An image captioning system built from scratch — evolving from a TensorFlow LSTM baseline to a PyTorch Perceiver + GPT-2 model fine-tuned on COCO and Instagram.
Architecture diagram coming soon
This project documents a full, iterative build of an image captioning pipeline across 6 architectures. Each iteration introduced a specific hypothesis, tested it, and informed the next design. All training was done on Kaggle (2× T4 GPU).

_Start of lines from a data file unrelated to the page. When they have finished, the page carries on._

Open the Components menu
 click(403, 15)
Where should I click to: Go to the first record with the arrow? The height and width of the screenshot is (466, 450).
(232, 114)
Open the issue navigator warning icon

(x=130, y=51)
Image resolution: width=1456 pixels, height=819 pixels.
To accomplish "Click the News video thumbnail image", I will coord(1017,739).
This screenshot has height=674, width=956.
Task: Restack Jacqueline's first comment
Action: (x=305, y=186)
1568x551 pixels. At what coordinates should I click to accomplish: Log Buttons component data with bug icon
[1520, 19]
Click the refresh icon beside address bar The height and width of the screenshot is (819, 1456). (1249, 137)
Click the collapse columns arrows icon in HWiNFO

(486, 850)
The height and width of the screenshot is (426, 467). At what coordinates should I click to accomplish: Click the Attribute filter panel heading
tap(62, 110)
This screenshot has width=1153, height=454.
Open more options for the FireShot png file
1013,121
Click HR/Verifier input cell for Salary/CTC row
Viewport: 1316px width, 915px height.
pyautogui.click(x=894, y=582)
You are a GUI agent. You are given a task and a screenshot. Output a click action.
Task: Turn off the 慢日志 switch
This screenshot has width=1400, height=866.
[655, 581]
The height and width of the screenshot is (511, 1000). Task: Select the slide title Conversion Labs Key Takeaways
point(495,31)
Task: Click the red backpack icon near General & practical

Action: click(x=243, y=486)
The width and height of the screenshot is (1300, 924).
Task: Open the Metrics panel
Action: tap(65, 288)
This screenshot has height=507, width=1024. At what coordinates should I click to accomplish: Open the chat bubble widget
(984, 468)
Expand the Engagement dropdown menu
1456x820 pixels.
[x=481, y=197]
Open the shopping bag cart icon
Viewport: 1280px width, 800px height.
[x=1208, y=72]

| Version | Architecture | Dataset | BLEU-4 |
|---|---|---|---|
| v1 | InceptionV3 + LSTM + Bahdanau attention | Flickr30k | 0.0674 |
| v2 | InceptionV3 + multi-head attention | Instagram (~21k) | — (Instagram eval) |
| v3a | ConvNeXt-Tiny (multi-scale) + custom Transformer | Flickr30k | Phase 1 baseline |
| v3b | ConvNeXt-Tiny (multi-scale) + Perceiver + GPT-2 | Flickr30k | 0.0656 (Phase 2d) |
| v3c | Same as v3b, COCO fine-tuned | COCO 118k | 0.1341 |
| v3d | Same as v3b, Instagram fine-tuned | CLIP-filtered Instagram | 0.0711 (recovery) |
Image (224×224)
│
▼
ConvNeXt-Tiny (frozen)
│ spatial feature map: (B, 49, 1024)
▼
Perceiver
│ learnable latents cross-attend to image features
│ output: (B, 64, 768)
▼
GPT-2 (gpt2-small, 12 layers)
│ cross-attention injected after every block
│ loss: CrossEntropyLoss(ignore_index=50256)
▼
Caption tokens → decoded text
Key design decisions:
- ConvNeXt-Tiny pre-computed features stored in LMDB (6 shards) — avoids re-encoding every epoch
- Perceiver compresses 49 spatial tokens to 64 learnable latents before GPT-2
- Cross-attention injected into GPT-2 rather than prepend — cleaner separation of vision and language streams
- Gradient checkpointing enabled in
__init__before extracting component references (shared Python objects) MAX_LEN = 64,BATCH_SIZE = 32(reduced from 64 after GPU OOM in Phase 2b)
| Phase | Setup | Epochs | LR | BLEU-4 |
|---|---|---|---|---|
| 2a | Perceiver only, GPT-2 frozen, prepend | 25 | 1e-4 | — |
| 2b | Perceiver + GPT-2 jointly, prepend | 25 | P: 1e-5 / G: 1e-6 | 0.0336 |
| 2c | CrossAttention only, rest frozen | 25 | 1e-4 | — |
| 2d | All components, injection architecture | 25 | 1e-5 | 0.0656 |
Phase 2d loads Perceiver + GPT-2 weights from 2b and CrossAttention from 2c.
| Phase | Data | BLEU-4 |
|---|---|---|
| 3a | COCO 50k subset | 0.1331 |
| 3a extended | Full COCO 118k (continuing from 3a weights) | 0.1341 |
CLIP (ViT-B/32) cosine > 0.27 filter retained 4,022 samples from the raw Instagram dataset — only 11.5%, confirming how noisy Instagram captions are. All BLEU evaluation in v3d is on Flickr30k val (3,179 images, 5 references each).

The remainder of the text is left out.